J.P. Morgan Chase, the largest bank in the United States and the 8th largest component of the C Fund, posted quarterly earnings results that solidly beat analyst expectations on Friday. The company increased both revenue and earnings by 5% compared to the same quarter last year, and the stock price jumped over 4% in one day in response to the results.
Likewise, Wells Fargo and PNC both posted results that beat analyst expectations. PNC saw its stock price jump by over 3%. Wells Fargo stock also initially jumped, but then fell sharply as the company warned that its net interest income is expected to come under pressure due to increased competition.

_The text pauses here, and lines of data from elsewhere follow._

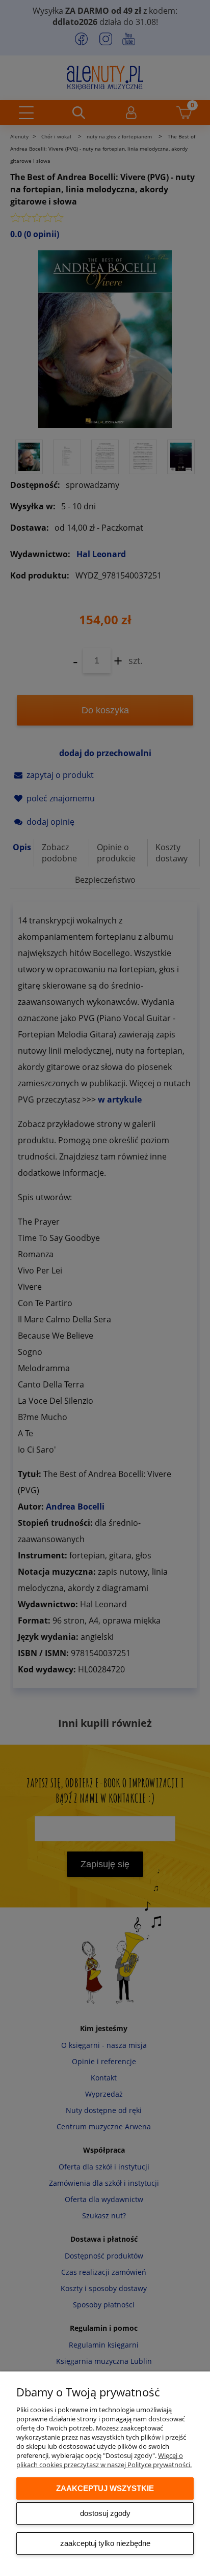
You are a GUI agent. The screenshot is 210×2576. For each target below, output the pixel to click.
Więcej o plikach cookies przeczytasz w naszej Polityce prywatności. (104, 2460)
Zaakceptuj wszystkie (105, 2488)
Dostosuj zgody (105, 2513)
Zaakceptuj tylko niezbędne (105, 2543)
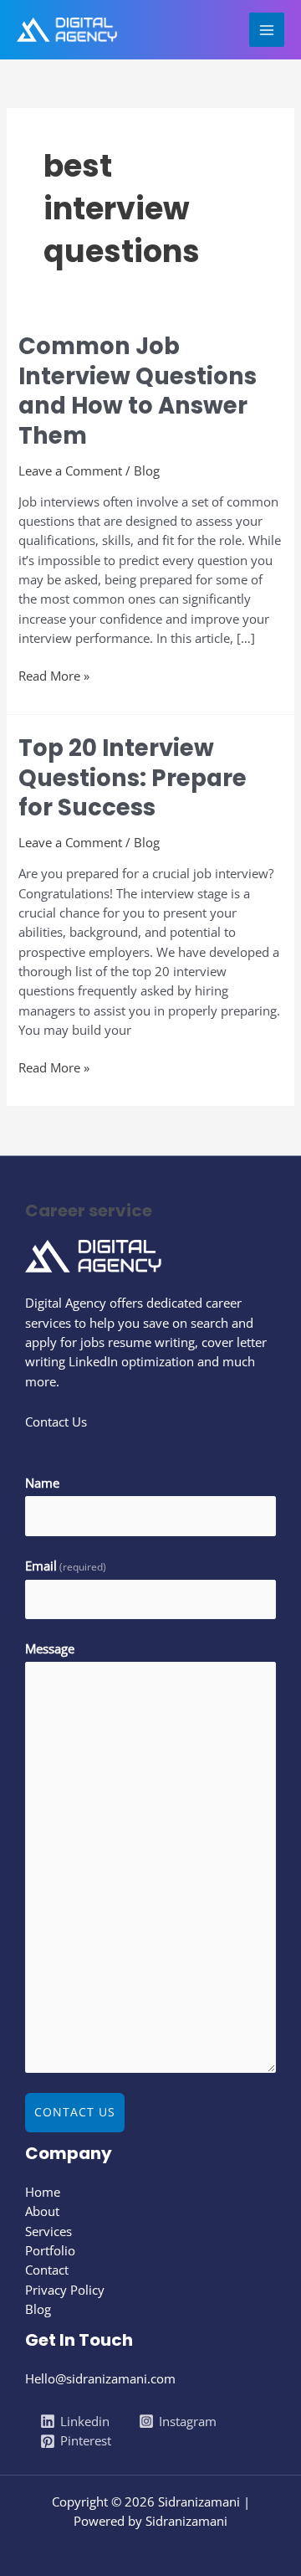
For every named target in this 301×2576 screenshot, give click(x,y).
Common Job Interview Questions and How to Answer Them (137, 391)
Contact (47, 2269)
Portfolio (50, 2250)
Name (42, 1482)
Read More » (53, 675)
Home (42, 2191)
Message (49, 1648)
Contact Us (74, 2112)
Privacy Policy (65, 2289)
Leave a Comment (70, 470)
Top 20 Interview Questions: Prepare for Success (132, 778)
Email (65, 1565)
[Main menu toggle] (266, 30)
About (42, 2211)
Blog (147, 470)
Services (48, 2231)
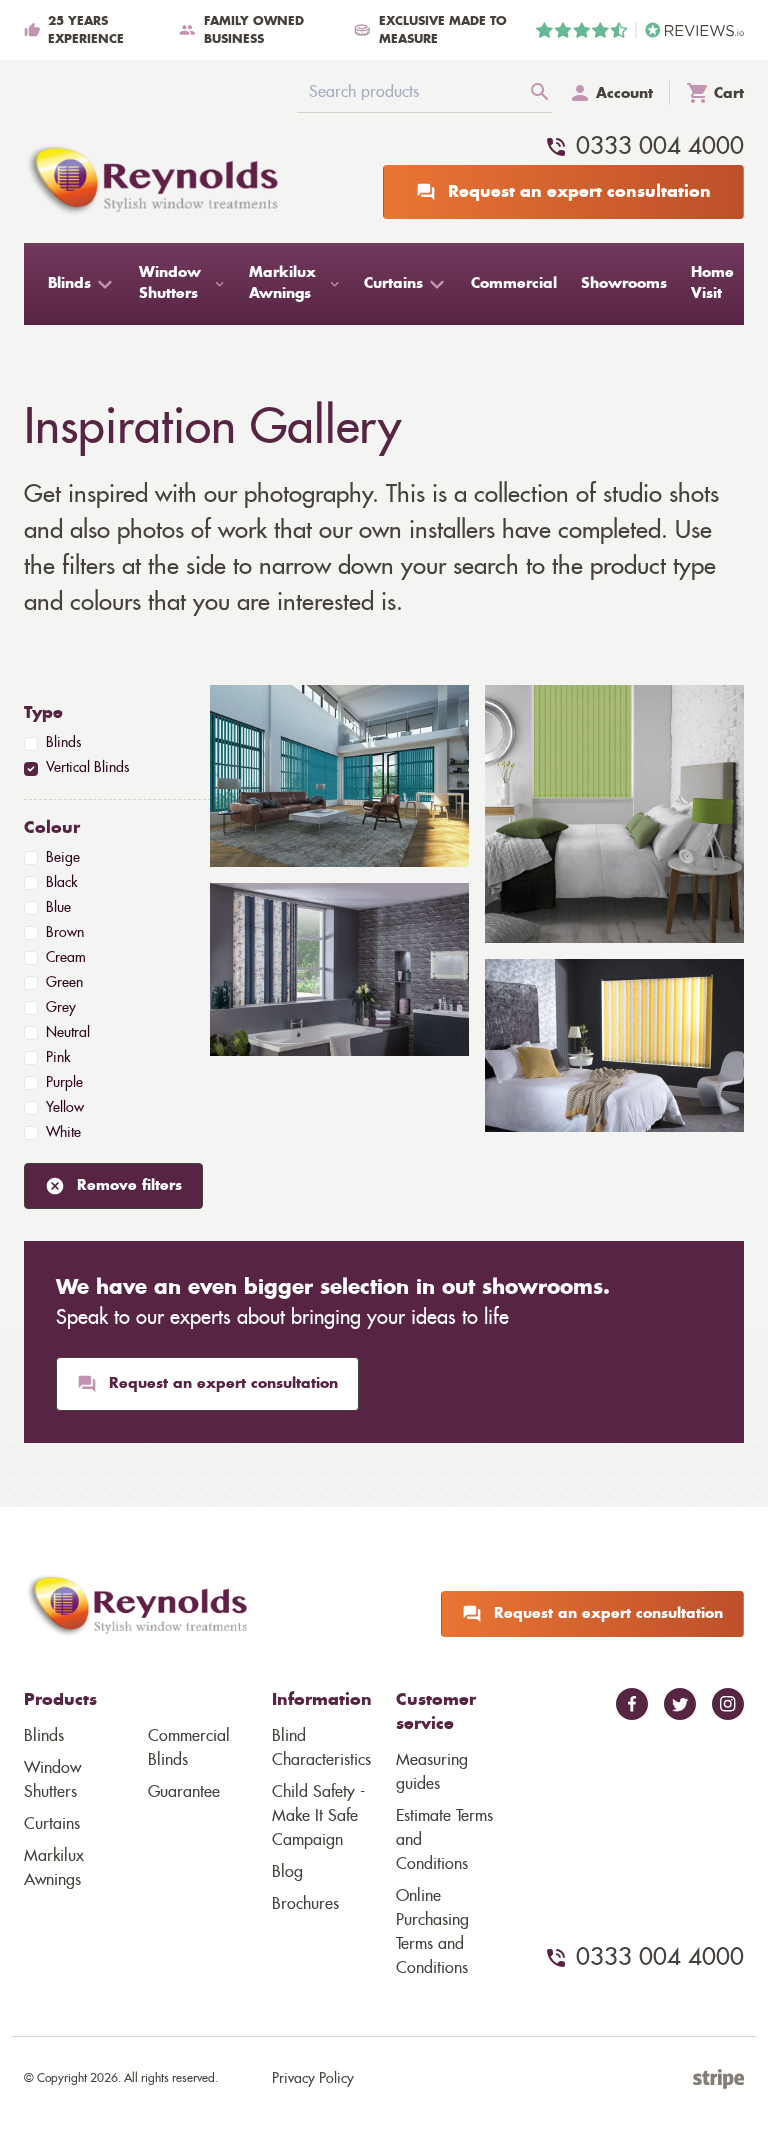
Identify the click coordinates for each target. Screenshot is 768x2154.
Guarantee (184, 1792)
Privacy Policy (313, 2079)
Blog (287, 1872)
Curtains (52, 1824)
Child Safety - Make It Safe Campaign (318, 1816)
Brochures (305, 1904)
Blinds (44, 1736)
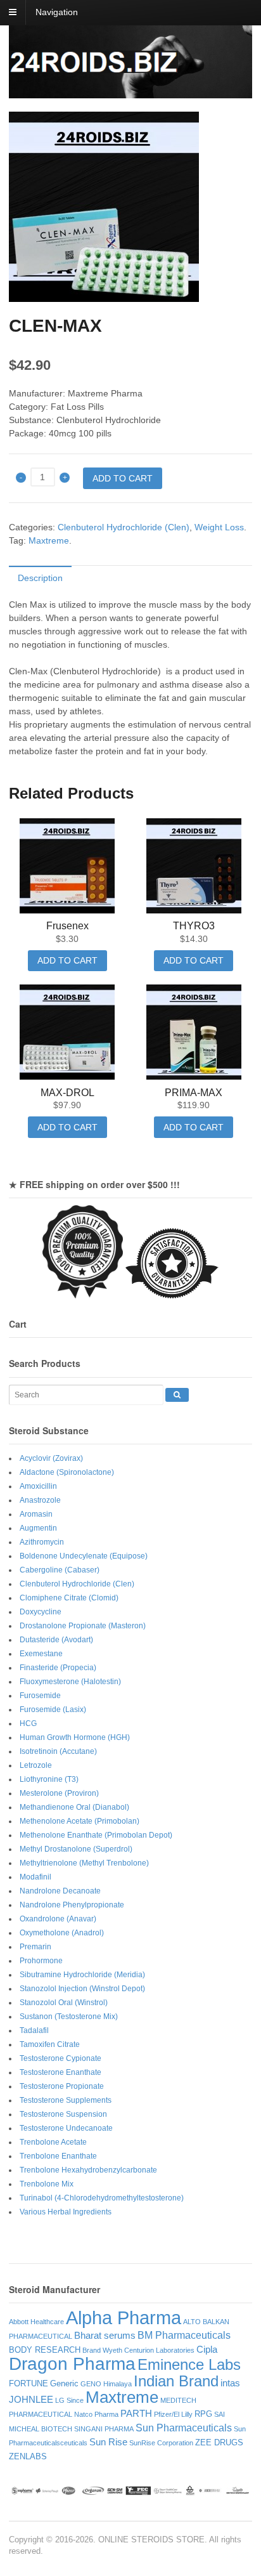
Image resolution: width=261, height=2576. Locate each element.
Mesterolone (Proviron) (59, 1793)
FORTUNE (28, 2383)
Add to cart (122, 478)
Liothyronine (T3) (49, 1779)
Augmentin (38, 1528)
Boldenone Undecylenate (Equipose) (84, 1556)
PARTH (136, 2414)
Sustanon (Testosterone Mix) (69, 2016)
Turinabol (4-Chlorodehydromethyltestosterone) (102, 2198)
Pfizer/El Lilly (173, 2414)
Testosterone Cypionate (60, 2058)
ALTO (192, 2321)
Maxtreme (49, 540)
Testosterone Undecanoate (66, 2128)
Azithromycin (42, 1542)
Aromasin (36, 1514)
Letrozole (36, 1765)
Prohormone (41, 1960)
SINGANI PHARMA (104, 2429)
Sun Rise (108, 2442)
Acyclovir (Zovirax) (51, 1458)
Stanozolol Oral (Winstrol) (64, 2002)
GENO (90, 2384)
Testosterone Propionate (62, 2086)
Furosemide (40, 1695)
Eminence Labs (189, 2364)
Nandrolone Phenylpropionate (72, 1904)
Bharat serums (105, 2336)
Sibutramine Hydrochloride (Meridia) (82, 1974)
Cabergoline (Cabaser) (59, 1570)
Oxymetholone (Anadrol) (62, 1932)
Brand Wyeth (102, 2350)
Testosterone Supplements (65, 2100)
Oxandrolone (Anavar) (58, 1918)
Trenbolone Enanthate (58, 2156)
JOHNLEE (31, 2400)
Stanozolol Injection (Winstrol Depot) (82, 1988)
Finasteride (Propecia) (58, 1667)
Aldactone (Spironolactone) (67, 1472)
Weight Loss (219, 527)
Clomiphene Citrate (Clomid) (69, 1597)
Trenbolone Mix (46, 2184)
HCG (28, 1723)
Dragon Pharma (72, 2364)
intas (230, 2383)
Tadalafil (34, 2030)
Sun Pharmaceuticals (184, 2427)
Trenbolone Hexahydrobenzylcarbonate (88, 2170)
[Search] (177, 1395)
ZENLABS (28, 2456)
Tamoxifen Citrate (50, 2044)
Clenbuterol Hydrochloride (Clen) (123, 527)
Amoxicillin (38, 1486)
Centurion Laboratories (159, 2350)
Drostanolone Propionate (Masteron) (83, 1625)
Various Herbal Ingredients (65, 2211)
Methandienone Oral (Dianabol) (74, 1807)
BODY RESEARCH (44, 2350)
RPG (203, 2414)
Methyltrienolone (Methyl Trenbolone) (84, 1863)
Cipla (206, 2349)
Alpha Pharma (123, 2317)
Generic (64, 2383)
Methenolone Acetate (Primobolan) (79, 1821)
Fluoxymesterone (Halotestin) (70, 1681)
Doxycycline (40, 1611)
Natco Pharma (96, 2414)
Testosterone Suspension (63, 2114)
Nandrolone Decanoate (60, 1890)
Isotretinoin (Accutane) (58, 1751)
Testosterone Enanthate (60, 2072)
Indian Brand (176, 2381)
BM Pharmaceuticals (184, 2335)
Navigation (56, 12)
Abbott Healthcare (36, 2321)
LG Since (69, 2400)
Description (40, 578)
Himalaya (117, 2384)
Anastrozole (40, 1500)
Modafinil (35, 1877)
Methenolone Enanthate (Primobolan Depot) (96, 1835)
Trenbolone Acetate (53, 2142)
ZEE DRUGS (219, 2442)
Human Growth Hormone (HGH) (75, 1737)
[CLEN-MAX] (130, 207)
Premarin (35, 1946)
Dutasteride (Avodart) (56, 1639)
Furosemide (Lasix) (53, 1709)
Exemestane (41, 1653)
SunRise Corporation (161, 2443)
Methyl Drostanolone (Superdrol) (76, 1849)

This is a tough quarter for earnings reports because it’s the first one in a while that has an apples-to-apples comparison to a prior quarter with tax cuts included in both cases. A major corporate tax cut was passed as part of the broader tax reform in 2017, which first took effect for the year of 2018. All of the quarterly earnings seasons throughout 2018 under a lower tax rate were compared to their equivalent year-ago quarter in 2017 under the old higher corporate tax rate. As a result, earnings jumped an average of over 19% in the S&P 500 and C Fund in 2018 compared to 2017. This first quarter of 2019 has no such tailwinds, and is being compared to the first quarter of 2018 that was under the same tax rate.
One of the biggest movers on Friday was Disney, which officially announced the details of its new streaming service called Disney+ on Thursday after market hours. It’s unusual for a $200+ billion market capitalization company to move that much in one day.
The S&P 500 has now passed 2900, which puts it less than 1% away from its all-time high closing price of 2,930 set in September 2018.